Damien Lewis and Sophie Okonedo both shine in Edward Albee’s story about a man who falls in love with a goat

If we needed further evidence that Damian Lewis is one of his generation’s best actors, here it is. As compelling on stage as on screen, he delivers Edward Albee’s tightly penned dialogue about a man who falls in love with a goat, with utter conviction and deft comic timing.

Cast as 50-year-old Martin, a successful architect with a brief to design a gleaming city from the Iowa cornfields, the Tufnell Park actor is comfortable embracing this nerdy bespectacled verbally nit-picking liberal whose midlife crisis casts him beyond the social pale.

Sophie Okonedo as wounded and furious wife Stevie is more than a fair match for Lewis’ charisma. If his American accent is understandably pitch perfect, hers never slips as she rattles out Stevie’s bitter swipes and commands the stage, smashing up Rae Smith’s art-filled city apartment and confronting him with her primal pain.

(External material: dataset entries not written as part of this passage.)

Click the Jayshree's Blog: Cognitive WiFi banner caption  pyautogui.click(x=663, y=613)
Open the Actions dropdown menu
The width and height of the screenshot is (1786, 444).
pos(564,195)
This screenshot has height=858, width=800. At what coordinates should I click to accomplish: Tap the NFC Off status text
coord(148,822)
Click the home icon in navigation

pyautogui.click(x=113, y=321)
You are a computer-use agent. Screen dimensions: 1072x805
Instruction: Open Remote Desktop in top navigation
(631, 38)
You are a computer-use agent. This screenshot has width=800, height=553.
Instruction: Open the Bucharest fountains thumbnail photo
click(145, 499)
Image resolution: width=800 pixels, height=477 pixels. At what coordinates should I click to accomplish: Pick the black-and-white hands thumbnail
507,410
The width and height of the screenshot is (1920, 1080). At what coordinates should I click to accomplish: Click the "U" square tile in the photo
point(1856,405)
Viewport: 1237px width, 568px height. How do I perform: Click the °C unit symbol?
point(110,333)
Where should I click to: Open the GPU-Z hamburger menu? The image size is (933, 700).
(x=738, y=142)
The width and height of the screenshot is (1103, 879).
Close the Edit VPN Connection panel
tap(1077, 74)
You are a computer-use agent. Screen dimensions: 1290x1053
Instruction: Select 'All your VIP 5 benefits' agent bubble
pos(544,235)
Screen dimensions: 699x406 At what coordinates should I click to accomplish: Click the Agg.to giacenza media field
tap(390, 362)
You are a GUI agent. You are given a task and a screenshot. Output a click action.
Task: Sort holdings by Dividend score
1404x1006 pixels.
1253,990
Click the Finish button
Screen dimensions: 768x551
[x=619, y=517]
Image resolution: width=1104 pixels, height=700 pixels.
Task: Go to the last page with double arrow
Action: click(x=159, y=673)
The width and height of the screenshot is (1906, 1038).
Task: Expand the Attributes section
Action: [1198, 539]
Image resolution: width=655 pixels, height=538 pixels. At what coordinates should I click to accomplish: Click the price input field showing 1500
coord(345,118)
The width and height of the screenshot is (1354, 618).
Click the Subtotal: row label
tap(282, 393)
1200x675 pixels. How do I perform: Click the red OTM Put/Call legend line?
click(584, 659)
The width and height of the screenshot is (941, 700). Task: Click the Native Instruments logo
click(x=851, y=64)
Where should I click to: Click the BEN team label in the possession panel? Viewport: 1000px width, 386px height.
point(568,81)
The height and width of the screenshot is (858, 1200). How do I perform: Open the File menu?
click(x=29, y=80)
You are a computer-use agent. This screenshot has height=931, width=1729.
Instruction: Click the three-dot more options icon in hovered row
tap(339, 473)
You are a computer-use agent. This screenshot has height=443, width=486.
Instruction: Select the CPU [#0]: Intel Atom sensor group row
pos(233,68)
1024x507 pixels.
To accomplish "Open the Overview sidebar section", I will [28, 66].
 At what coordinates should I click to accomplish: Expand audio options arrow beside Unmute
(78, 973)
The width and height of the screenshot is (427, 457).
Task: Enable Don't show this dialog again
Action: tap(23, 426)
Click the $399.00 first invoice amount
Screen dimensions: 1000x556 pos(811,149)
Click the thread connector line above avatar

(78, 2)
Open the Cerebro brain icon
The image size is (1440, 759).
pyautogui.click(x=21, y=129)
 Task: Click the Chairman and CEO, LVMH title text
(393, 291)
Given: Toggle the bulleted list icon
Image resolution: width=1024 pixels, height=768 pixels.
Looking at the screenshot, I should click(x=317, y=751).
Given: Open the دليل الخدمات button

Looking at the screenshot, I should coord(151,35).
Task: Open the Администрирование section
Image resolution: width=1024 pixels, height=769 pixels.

When she promises: “You have broken me and I will break you,” you damn well believe it.

Jason Hughes provides reliable support as hypocritical best friend Ross, appalled at Martin’s taboo-busting passion, while accepting routine marital infidelity.

Only the couple’s gay teen son Billy shows a glimmer of understanding about the arbitrary boundaries of sexual norms – although Archie Madekwe’s gangly adolescent is the weakest of the quartet in Ian Rickson’s empassioned revival of Albee’s tragicomedy which was first staged at The Almeida in 2004.

It’s nigh on two hours of break-free entrenched family warfare in a single setting, but thanks to stellar performances and Albee’s masterful rat a tat dialogue your attention never flags. Despite its absurdity, Lewis’ solitary, bewildered, and reviled Martin trying to explain the “epiphany” of his love will have you totally hooked.